Fred had killed a lot of snakes when he had a mental breakdown.
In this case, the snake killing had happened before the the breakdown.
PROGRESSIVE PAST PERFECT
Fred had been killing snakes.
This tense conveys an action in the past which was completed but was of a longer duration.
Fred had been killing snakes since 1993.
Fred had been killing snakes for 10 years.
In both cases, the snake killing is no longer happening at the present.
As a general rule, a writer should not use the past perfect tenses unless there is a good reason.
And there are ways to convey the time difference without using the past perfect: Fred was killing snakes before he got married. But a properly used past perfect gives an artistic flair to the writing.
SIMPLE FUTURE PERFECT
Fred will have killed snakes.
This tense describes an action that will be completed in the future. The action may or may not have started in the present. Usually there is some syntax to better communicate the time reference: Fred will have killed 1000 snakes by next Saturday.
PROGRESSIVE FUTURE PERFECT
Fred will have been killing snakes.
This tense conveys an action of a longer duration. The action will be fully realized in the future. The action probably has a connection with the present. Often there is syntax to clarify the state of the action: By 2019, Fred will have been killing snakes for 10 years.

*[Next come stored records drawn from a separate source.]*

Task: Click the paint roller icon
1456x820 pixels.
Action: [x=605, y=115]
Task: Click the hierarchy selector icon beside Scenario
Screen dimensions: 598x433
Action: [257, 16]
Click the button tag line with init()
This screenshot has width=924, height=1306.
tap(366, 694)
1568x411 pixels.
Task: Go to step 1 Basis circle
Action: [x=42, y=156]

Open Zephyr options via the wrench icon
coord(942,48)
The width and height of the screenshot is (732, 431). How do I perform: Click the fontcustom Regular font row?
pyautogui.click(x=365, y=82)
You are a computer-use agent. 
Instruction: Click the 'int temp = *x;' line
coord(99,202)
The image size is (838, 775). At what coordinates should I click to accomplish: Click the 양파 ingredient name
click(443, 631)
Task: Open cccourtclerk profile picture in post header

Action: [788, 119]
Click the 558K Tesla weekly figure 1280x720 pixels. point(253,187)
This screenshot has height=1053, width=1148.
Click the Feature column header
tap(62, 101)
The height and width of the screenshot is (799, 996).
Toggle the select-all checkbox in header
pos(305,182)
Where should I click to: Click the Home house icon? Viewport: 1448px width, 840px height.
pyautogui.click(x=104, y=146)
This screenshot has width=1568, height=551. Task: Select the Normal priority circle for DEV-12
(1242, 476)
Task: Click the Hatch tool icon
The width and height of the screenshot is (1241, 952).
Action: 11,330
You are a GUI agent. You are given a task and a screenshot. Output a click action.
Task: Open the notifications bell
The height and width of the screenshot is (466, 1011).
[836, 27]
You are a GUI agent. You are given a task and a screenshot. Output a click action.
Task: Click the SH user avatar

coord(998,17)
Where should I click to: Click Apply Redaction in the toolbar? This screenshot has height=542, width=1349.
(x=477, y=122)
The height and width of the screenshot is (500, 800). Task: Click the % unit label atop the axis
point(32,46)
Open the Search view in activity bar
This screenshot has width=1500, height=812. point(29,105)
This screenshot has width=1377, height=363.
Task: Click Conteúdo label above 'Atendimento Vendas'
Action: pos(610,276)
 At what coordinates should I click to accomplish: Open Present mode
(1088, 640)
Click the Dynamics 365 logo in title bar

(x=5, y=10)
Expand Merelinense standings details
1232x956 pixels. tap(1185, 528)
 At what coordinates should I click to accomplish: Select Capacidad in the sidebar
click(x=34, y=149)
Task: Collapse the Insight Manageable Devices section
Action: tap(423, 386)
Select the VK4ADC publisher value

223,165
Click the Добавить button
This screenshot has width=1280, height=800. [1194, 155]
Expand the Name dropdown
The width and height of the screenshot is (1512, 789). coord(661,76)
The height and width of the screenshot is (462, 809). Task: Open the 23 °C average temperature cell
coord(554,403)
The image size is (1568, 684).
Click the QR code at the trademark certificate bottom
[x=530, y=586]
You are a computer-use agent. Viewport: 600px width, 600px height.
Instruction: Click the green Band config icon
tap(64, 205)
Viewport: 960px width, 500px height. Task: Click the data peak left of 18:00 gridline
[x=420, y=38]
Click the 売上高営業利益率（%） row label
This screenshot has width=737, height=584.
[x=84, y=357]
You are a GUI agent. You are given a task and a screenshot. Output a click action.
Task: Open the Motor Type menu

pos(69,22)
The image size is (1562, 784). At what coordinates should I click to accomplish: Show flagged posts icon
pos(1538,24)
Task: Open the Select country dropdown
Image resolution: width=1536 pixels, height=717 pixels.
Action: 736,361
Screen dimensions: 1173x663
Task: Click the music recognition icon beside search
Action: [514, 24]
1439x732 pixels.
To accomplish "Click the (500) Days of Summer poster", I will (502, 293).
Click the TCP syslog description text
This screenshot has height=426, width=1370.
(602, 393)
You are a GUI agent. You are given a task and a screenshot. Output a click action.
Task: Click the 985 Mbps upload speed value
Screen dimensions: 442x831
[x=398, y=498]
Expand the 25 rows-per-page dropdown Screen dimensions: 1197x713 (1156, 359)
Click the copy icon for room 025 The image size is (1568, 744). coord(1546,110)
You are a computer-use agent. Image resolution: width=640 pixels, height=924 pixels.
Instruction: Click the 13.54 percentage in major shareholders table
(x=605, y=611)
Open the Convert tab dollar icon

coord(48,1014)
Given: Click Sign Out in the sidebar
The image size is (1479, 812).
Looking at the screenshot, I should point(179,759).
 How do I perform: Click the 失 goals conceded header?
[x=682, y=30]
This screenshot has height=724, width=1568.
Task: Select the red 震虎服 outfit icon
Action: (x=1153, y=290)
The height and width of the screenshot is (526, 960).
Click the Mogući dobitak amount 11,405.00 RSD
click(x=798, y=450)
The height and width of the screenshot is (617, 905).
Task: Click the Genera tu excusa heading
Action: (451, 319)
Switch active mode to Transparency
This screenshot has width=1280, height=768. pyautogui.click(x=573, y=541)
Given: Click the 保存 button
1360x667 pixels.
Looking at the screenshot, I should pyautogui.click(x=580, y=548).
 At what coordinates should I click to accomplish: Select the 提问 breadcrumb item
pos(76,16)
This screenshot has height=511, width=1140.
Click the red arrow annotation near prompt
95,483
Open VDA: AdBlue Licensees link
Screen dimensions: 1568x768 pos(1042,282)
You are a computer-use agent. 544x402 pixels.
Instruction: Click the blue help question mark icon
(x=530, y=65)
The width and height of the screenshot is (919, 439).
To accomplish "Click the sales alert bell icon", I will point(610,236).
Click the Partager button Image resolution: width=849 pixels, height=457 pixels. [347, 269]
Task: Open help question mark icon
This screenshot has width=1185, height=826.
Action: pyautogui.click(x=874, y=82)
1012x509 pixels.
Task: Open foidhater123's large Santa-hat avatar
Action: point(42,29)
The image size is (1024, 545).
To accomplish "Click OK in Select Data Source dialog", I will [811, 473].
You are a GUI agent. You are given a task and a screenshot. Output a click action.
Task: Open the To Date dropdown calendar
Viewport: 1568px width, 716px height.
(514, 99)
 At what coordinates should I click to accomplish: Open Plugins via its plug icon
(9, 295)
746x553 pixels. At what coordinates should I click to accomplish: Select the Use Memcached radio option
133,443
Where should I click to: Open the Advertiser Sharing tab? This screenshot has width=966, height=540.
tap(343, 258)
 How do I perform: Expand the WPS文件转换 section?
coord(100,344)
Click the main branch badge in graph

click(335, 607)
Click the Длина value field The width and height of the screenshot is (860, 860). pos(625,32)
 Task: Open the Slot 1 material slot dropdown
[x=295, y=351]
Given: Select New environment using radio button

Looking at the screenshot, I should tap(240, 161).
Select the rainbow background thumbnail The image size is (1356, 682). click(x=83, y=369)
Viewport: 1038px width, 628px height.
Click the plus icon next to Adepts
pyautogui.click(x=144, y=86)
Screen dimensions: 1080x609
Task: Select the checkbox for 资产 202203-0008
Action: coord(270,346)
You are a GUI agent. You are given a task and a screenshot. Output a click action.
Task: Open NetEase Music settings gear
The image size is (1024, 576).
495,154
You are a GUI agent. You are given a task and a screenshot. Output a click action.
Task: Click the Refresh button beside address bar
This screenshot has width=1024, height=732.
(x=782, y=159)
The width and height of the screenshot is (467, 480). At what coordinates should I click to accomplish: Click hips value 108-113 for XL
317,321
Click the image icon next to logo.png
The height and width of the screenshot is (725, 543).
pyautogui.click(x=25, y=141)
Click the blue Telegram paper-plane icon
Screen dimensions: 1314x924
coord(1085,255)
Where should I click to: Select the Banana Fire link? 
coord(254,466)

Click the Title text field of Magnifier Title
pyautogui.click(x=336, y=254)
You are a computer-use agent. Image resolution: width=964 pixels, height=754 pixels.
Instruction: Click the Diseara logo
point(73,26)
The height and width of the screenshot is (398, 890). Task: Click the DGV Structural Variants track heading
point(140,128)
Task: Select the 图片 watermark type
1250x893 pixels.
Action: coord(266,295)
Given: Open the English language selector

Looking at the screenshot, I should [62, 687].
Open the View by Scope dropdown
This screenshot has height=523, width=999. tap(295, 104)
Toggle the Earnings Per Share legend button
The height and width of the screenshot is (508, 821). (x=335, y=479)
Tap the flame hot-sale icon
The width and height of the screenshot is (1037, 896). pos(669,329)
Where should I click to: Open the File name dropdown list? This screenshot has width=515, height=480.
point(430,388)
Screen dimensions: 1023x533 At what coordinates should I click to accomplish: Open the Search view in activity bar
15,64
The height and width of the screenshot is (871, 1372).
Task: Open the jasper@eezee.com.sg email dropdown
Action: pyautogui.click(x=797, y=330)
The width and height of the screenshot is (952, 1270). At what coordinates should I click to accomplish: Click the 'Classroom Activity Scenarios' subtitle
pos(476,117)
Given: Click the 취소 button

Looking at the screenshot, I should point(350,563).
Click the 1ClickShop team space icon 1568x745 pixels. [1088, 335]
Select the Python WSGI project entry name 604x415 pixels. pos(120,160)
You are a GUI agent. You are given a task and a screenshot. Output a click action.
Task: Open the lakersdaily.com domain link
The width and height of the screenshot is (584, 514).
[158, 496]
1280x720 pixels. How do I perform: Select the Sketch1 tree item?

As a general rule, a writer should not use the future perfect tenses unless there is a good reason.
Quite often in my writing, I get a little stumped with the sentences aren’t working the way I want them to work. I then ask myself: “OK, what tense do I really want to be in?” That little question and knowledge of the 13 tenses help make the sentence stronger.
I hope this has been useful to those readers reaching this point in the article.